▶ ASSIGNMENT
The full listing, minus its pictures, should be printed again exactly as it stands.

▶ SUPPLIED DATA
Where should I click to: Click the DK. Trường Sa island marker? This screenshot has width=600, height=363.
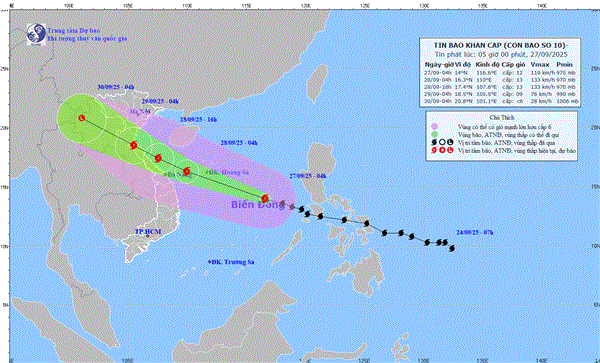click(209, 262)
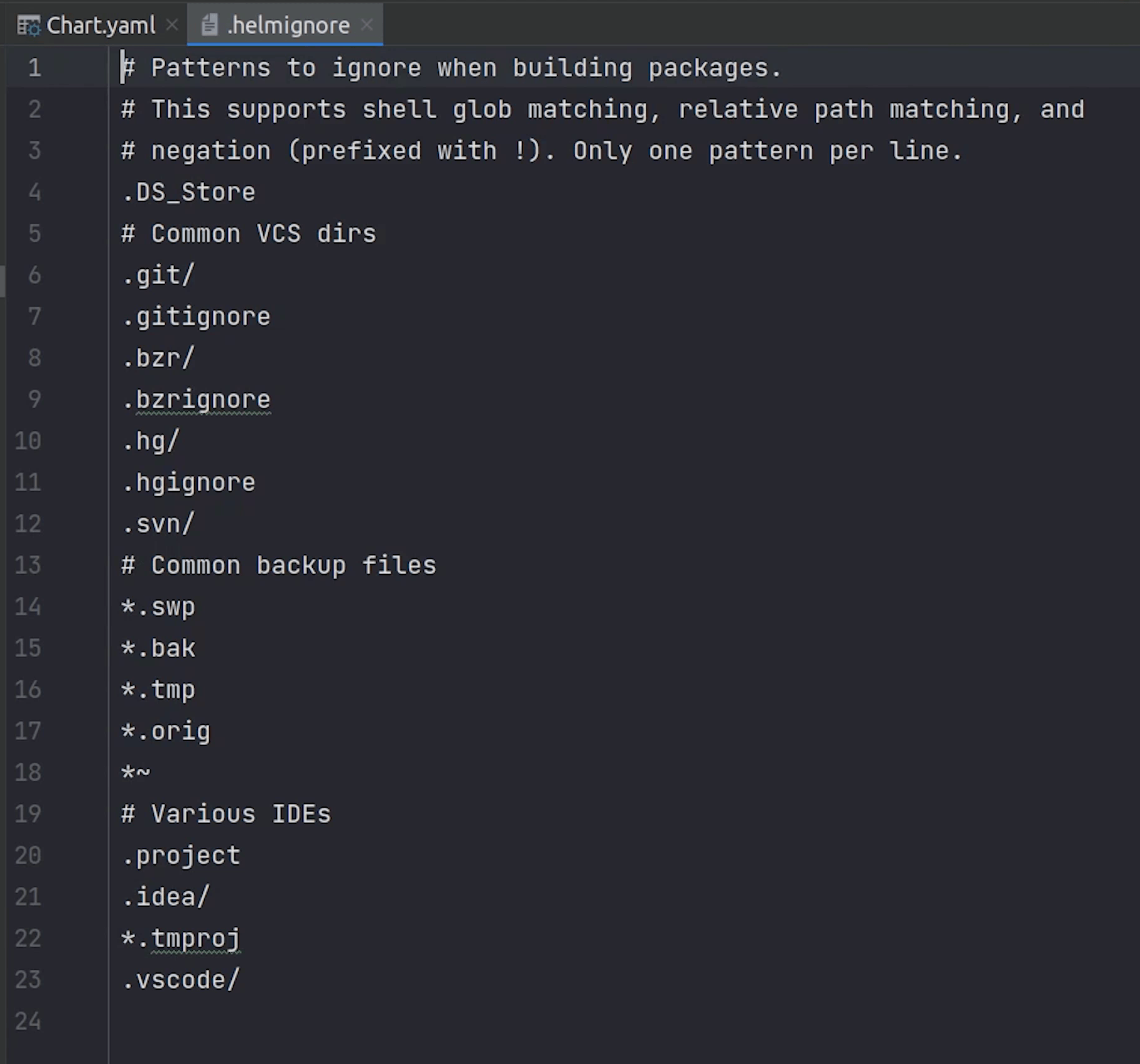Click line number 1 in the gutter
Screen dimensions: 1140x1064
(35, 68)
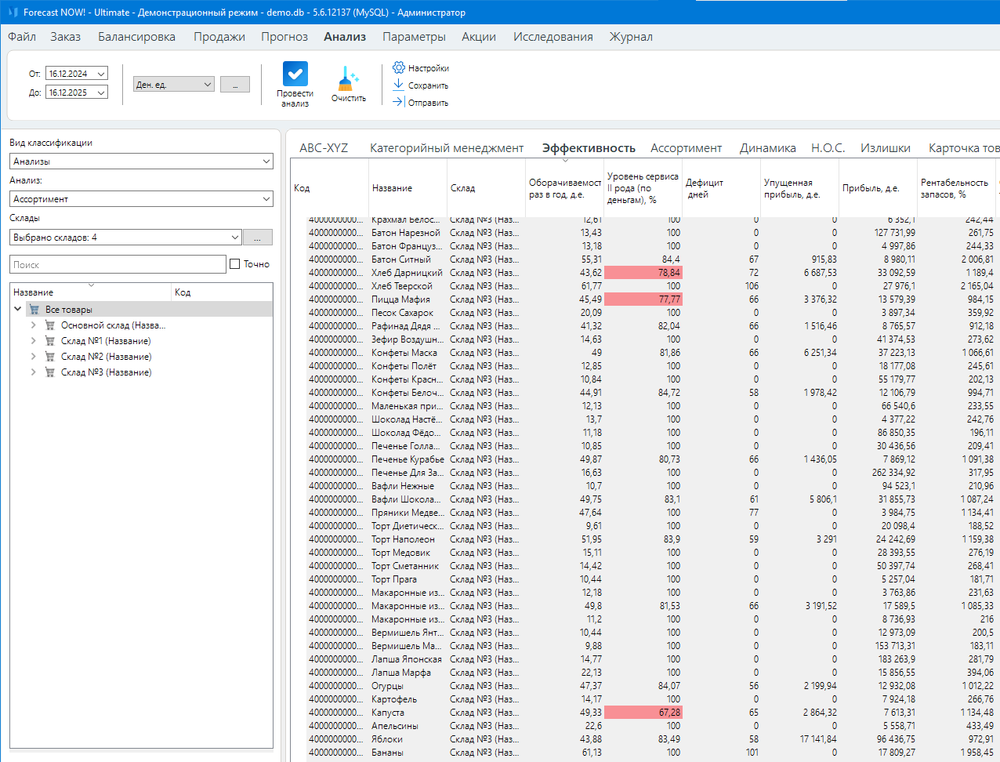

▶ TASK SOLUTION
Where should I click to: Click the DK. Trường Sa island marker? This screenshot has width=600, height=363.
click(209, 262)
Click line number 1 in the gutter
Screen dimensions: 1140x1064
(35, 68)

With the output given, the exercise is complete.